Bilder von Joshua Matthew Black aus Dokumenten des Bundesgerichts.
Zwei Tage nach seiner Teilnahme am Angriff auf das US-Kapitol am 6. Januar loggte sich der Randalierer Joshua Matthew Black unter dem Pseudonym „LetUs Talk“ auf YouTube ein und erzählte seinen Zuschauern, dass der „Geist Gottes“ ihn dazu drängte, in den Senat einzuziehen.
„Wir wollten nur in das Gebäude hinein“, sagte Black kommentiert im Video. „Ich wollte nur in das Gebäude hinein, um mich auf das Blut Jesu zu berufen.“ Das war mein Ziel.‘
Black gestand außerdem, dass er an diesem Tag ein Messer mitgebracht hatte.
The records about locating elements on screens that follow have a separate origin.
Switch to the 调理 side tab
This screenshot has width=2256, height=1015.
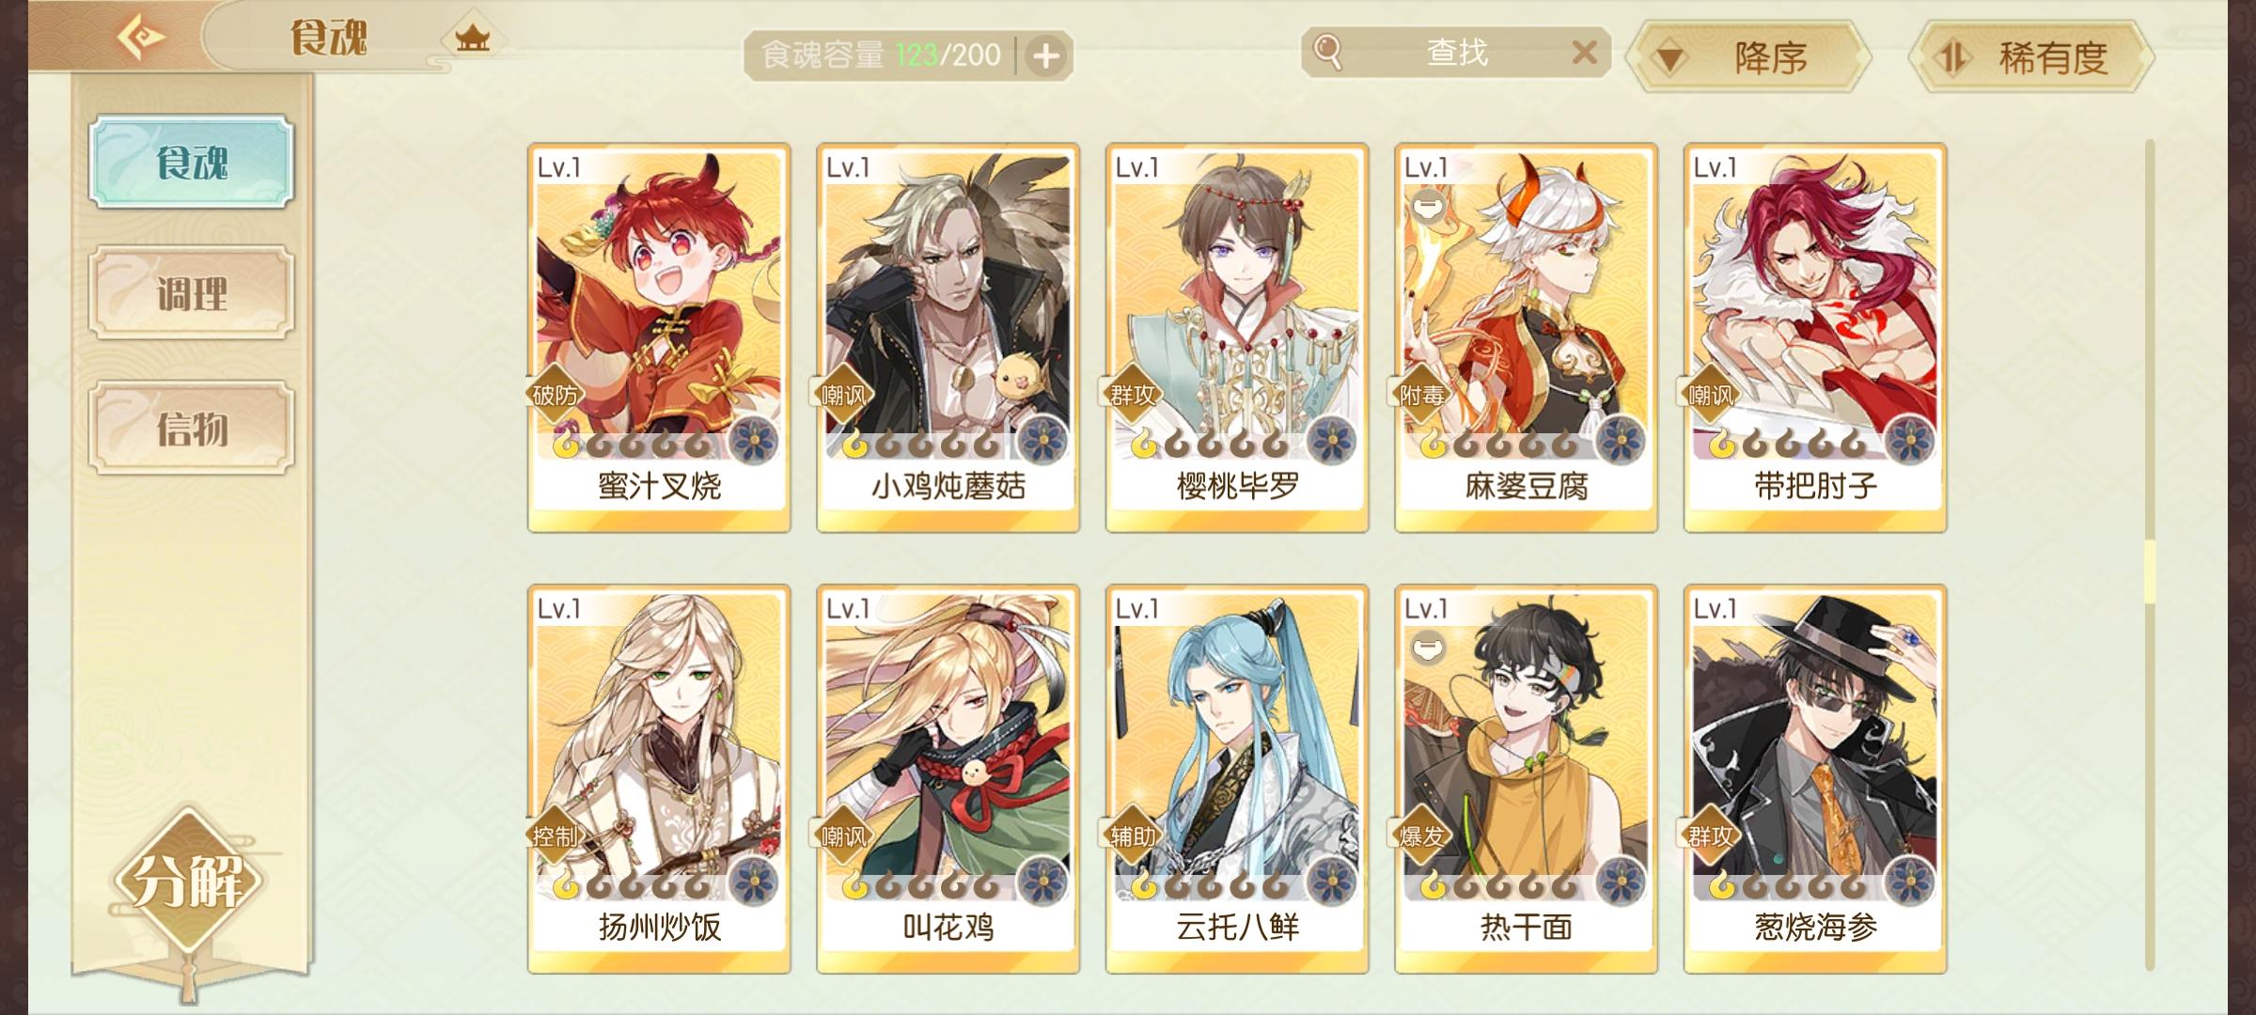pyautogui.click(x=192, y=293)
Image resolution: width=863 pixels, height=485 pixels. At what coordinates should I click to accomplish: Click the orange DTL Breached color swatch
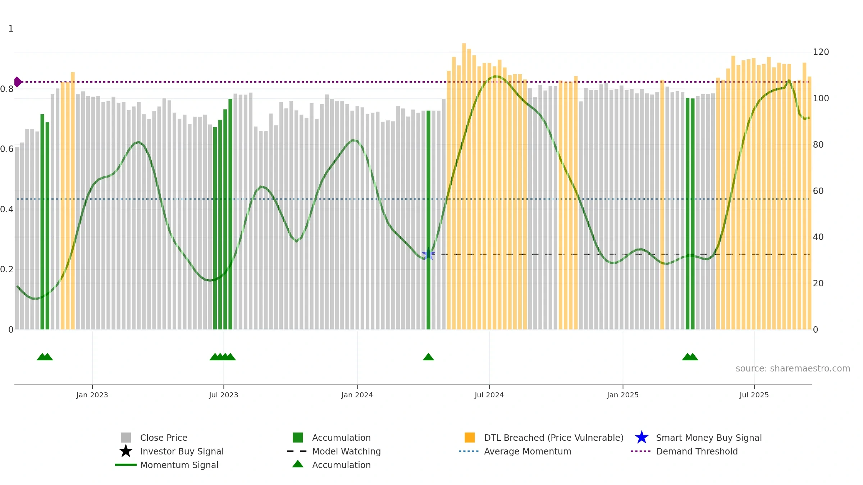(470, 438)
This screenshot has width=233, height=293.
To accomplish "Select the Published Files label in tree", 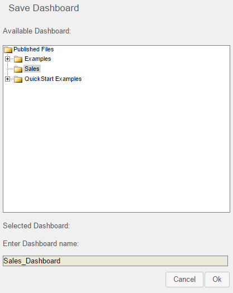I will coord(33,49).

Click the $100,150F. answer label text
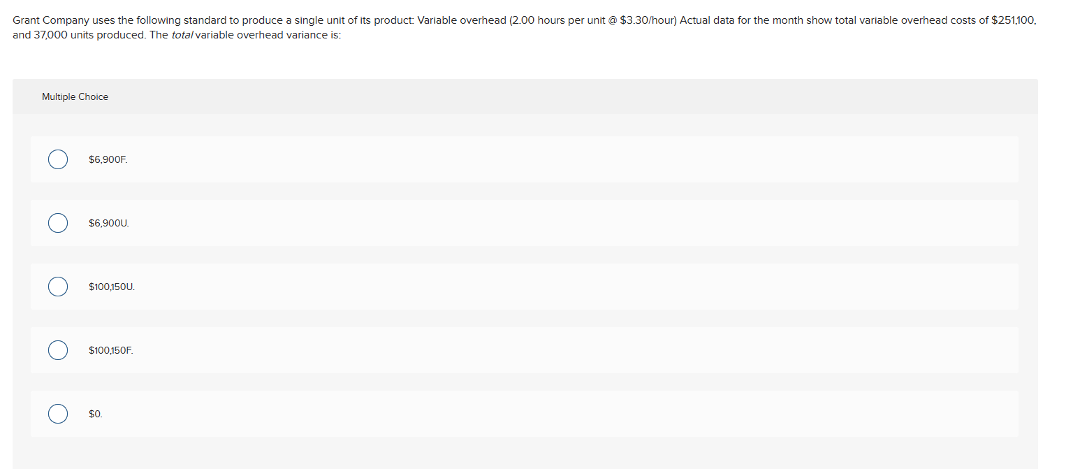tap(110, 350)
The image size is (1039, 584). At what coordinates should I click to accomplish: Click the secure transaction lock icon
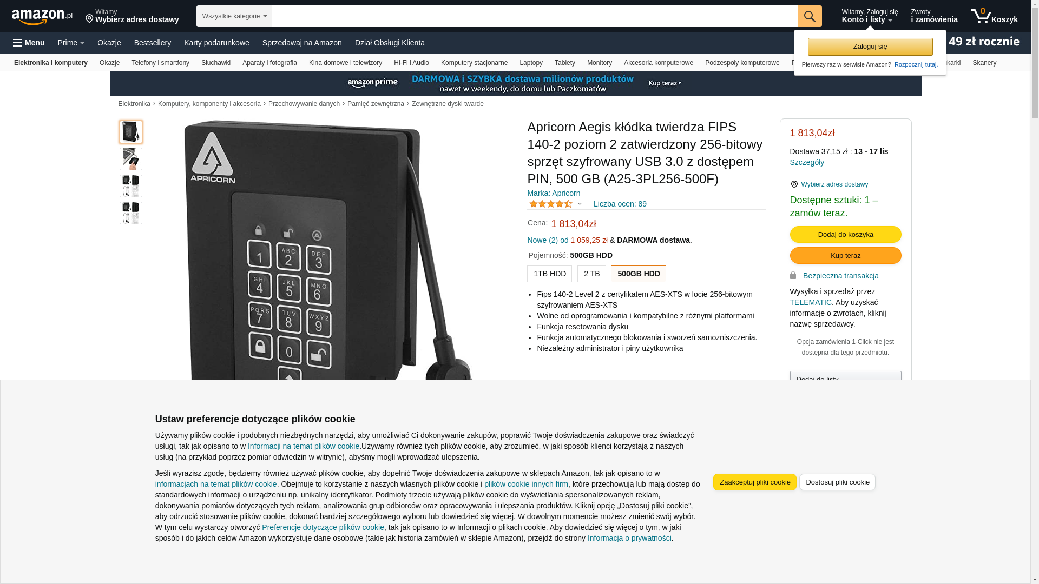[793, 275]
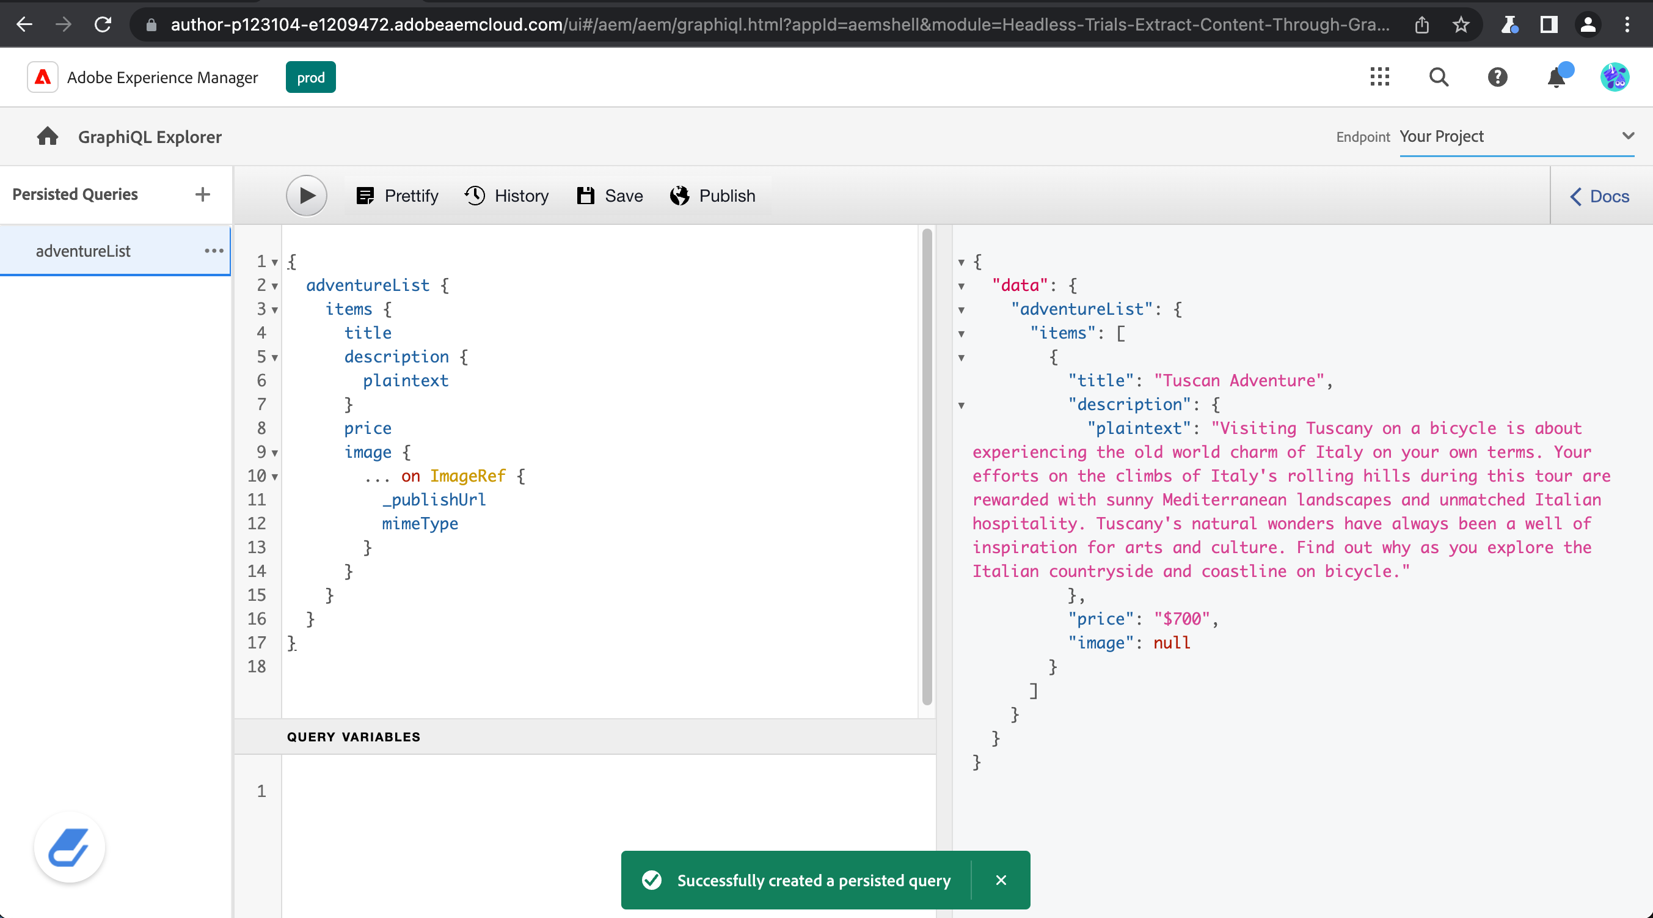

„Ich hatte nicht vor, es zu ziehen“, behauptete er. „Ich trage einfach ein Messer, weil ich es tue.“ „Ich arbeite draußen, und Sie brauchen Messer“, fügte er hinzu, dass er verstehe, dass es illegal sei, die Waffe innerhalb von Washington, D.C. zu tragen.
Nachdem der 46-jährige Mann aus Alabama wegen eines Verbrechens und mehrerer Vergehen verurteilt worden war, die durch solche Verlautbarungen untermauert wurden, ordnete er am Dienstag an, sich für fast zwei Jahre im Gefängnis zu melden.
Der 22 Monate Haft folgt einem Muster von Randalierern vom 6. Januar, die von ihren eigenen Social-Media-Prahlereien, darunter auf YouTube, Facebook und sogar Dating-Apps, in die Falle gelockt werden.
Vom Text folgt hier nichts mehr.